Good Morning, Australia! – Oz’s “extinction calamity” – The high price of watching Julian – You won’t believe the reason that two 21-year old French women are each about a half million dollars richer – And a lot more in your CareerSpot World News Briefs:
Australia is in an “extinction calamity”, according to conservationists. Scientists at Charles Darwin University say Oz has lost one in ten of its native mammals species over the last 200 years – mainly because feral cats and the red fox, both carnivores that were introduced from Europe. The study published in the Proceedings of the National Academy of Sciences says it’s the highest rate of land mammals over a time period in any part of the world, ever. “A further 56 Australian land mammals are now threatened, indicating that this extremely high rate of biodiversity loss is likely to continue unless substantial changes are made,” said conservation biologist John Woinarski, who led the research.
Niger’s Parliament voted to send troops to neighboring Nigeria to join the fight against the terrorist group Boko Haram. This comes after militants sent a young female suicide bomber into a market town, and attacked a prison in the Niger side of the border.

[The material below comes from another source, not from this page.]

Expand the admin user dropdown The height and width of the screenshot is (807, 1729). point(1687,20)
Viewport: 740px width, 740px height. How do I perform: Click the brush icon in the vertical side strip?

Meanwhile in Cameroon, suspected Boko Haram guerillas hijacked a bus carrying as many as 30 people and drove it towards the group’s stronghold in Nigeria.
London Metro Police are confirming reports of a very cost to constantly watching the Ecuadorian Embassy to be there just in case Wikileaks founder Julian Assange peaks his nose out – almost A$20 Million, so far. Metropolitan Police Commissioner Sir Bernard Hogan-Howe says the ongoing operation is “sucking our resources”. Julian is holed up in there because he faces arrest on allegations he sexually assaulted two women in Sweden. Assange denies it and supporters say the charges were trumped up in revenge for Wikileaks revealing the nasty and embarrassing things governments do for profit and control.
Two French families will split a judgment of almost A$2.75 Million, the penalty for a clinic having switched their babies at birth in 1994. The two girls get about half-a-million each, the rest is split between the parents and family members. Only the private clinic is paying, as the court threw out a suit against the individual doctors and obstetricians. The girls were born at clinic in Cannes on July 4, 1994. But ten years later, the families couldn’t help but notice their daughters looked nothing like the patents who raised them.
Japanese Prime Minister Shinzo Abe greeted Thailand’s coup leader Prayuth Chan-ocha, who traded his military drag for a suit and made himself Prime Minister. Abe told Prayuth, “Japan expresses its strong expectations for Thailand’s national reconciliation and a return of civilian rule as early as possible.” It’s the first time a G7 nation has welcomed a member of the junta that toppled Thailand’s democratically-elected government since the coup.
Meanwhile, Australia could fall out of the Group of 20 largest economies in the world as the mining boom winds down. The accounting firm PricewaterhouseCoopers (PWC) sized up the world and projected ahead to the year 2050, when Oz will be overtaken by Saudi Arabia, Vietnam, and Nigeria. PWC's consulting economics and policy leader, Jeremy Thorpe, suggest Australia move away from mining and invest in science, technology, engineering, and maths. BTW, doing that is going to take fewer tax cuts for really, really rich people and more money spent in education. Just sayin’.